Hi Siniy-Kit,
As others have pointed out, the fundamental problem here is that long running JavaScript tasks that block the main thread cannot update the DOM while they are processing. DOM updates are deferred until the thread completes.
I'm interested in fixing it by building a new "workflow" mechanism that supports long running tasks with a user interface, giving them progress bars and cancel buttons.
A workflow basically means executing an action tiddler (the action widgets in a particular tiddler), waiting for the next tick, and then following some simple rules to determine the next action tiddler to be executed. The refresh process would operate as usual in between the execution of action tiddlers, so the user interface would update in the usual way.
As discussed elsewhere, the behaviour of sequential action widgets can be highly confusing. This is due to the fact that the widgets are parsed and rendered in one go before they are executed, "freezing" the values of attributes to the value they had before execution started. The workflow mechanism wouldn't change that, but it would mitigate it because there would be no such subtlety to the execution of sequential workflow steps. We'd perhaps get to the point where action widgets themselves would be hidden from the vast majority of users; most end user actions could be accomplished through stitching together existing workflow steps, rather than users having to write action widgets directly.

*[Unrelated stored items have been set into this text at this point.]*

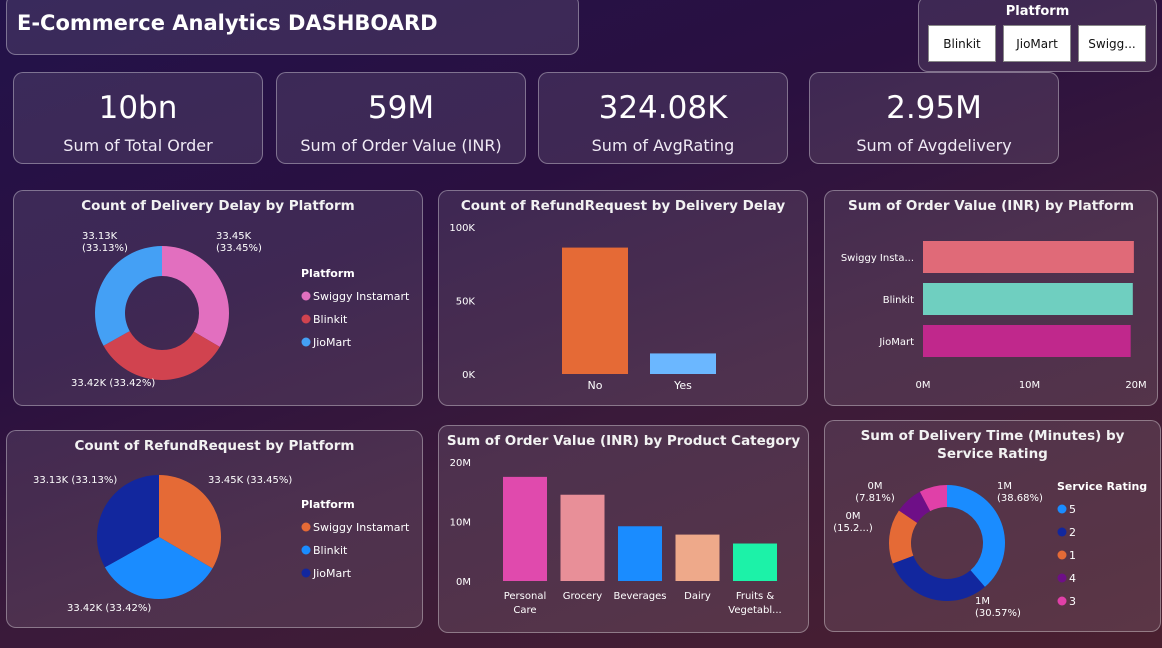  Describe the element at coordinates (596, 386) in the screenshot. I see `x-tick-label: No` at that location.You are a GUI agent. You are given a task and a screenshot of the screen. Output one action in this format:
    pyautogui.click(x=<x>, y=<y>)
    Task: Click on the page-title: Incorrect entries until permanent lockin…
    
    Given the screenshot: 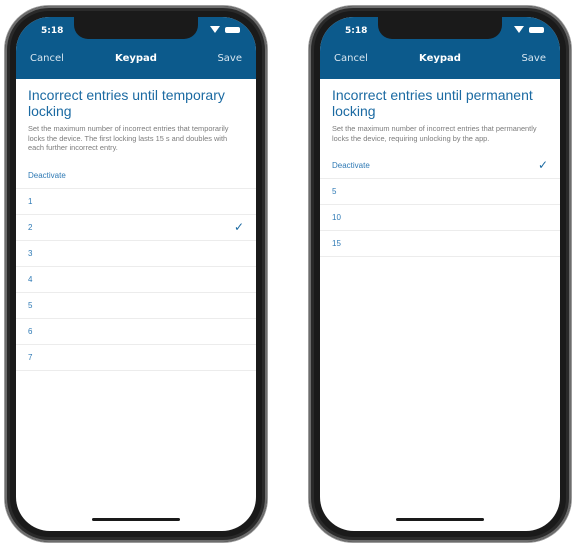 What is the action you would take?
    pyautogui.click(x=432, y=103)
    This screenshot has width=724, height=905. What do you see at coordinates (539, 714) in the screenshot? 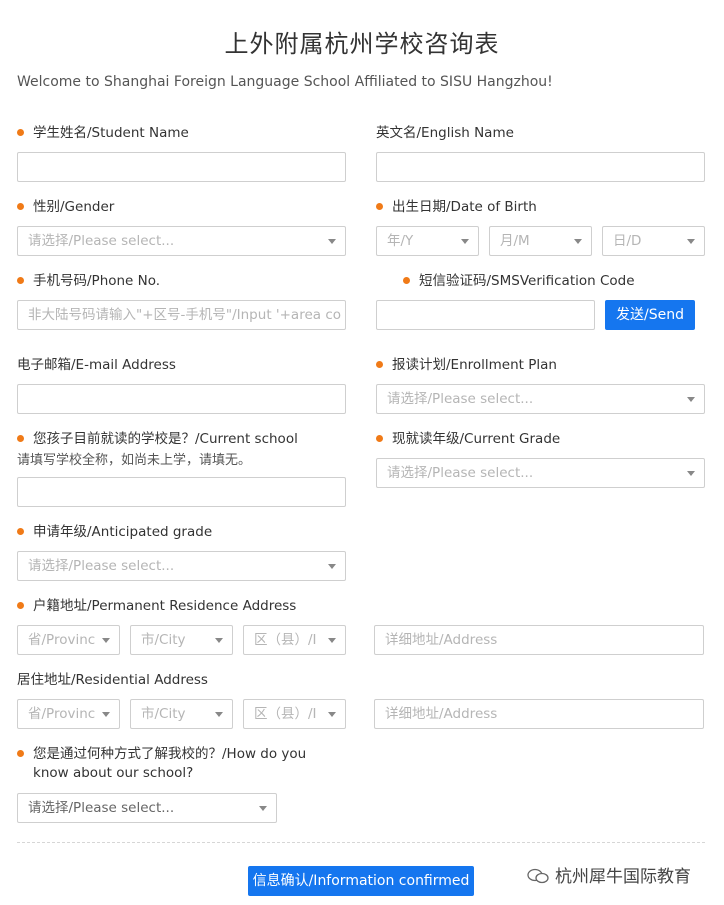
I see `residential-detail-address-input: 详细地址/Address` at bounding box center [539, 714]. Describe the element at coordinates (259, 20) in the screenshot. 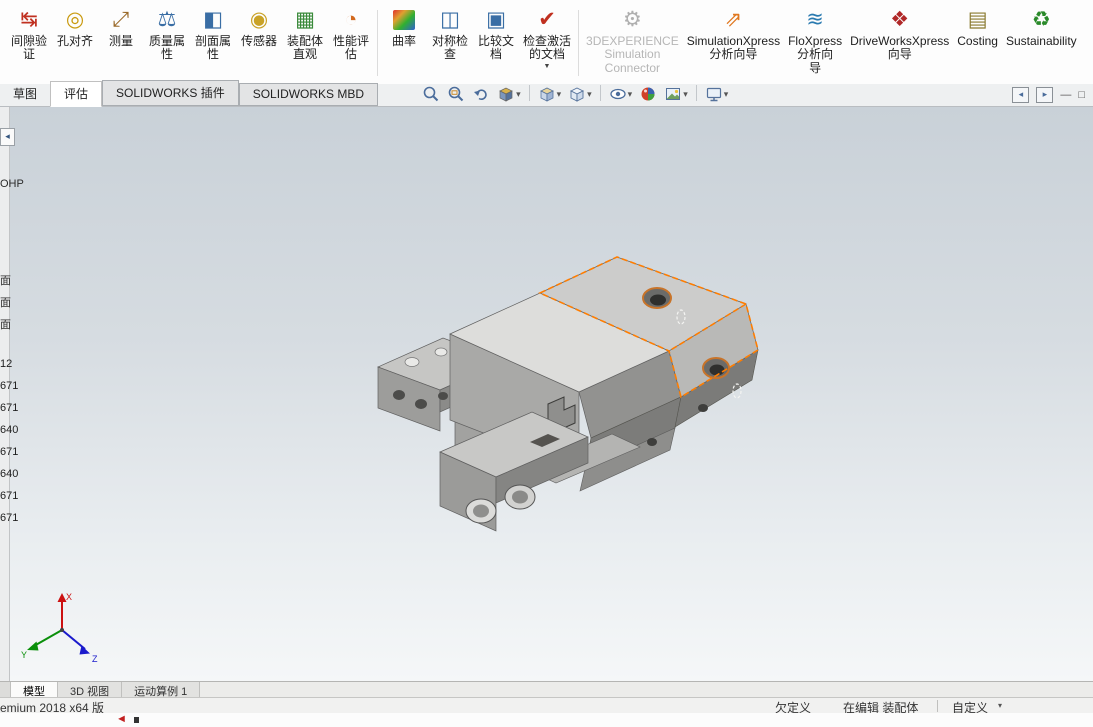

With any luck, we should be able to make an editable visual representation of the workflow, something like the below screenshot from the Shortcuts app on the iPad. We should also be able to make a basic debugger that highlights steps as they are executed.
Workflows would be particularly useful with integrated support for APIs, so that we could for example write workflows to use a remote service to compress images, to save individual tiddlers to GitHub, or to scrape web data.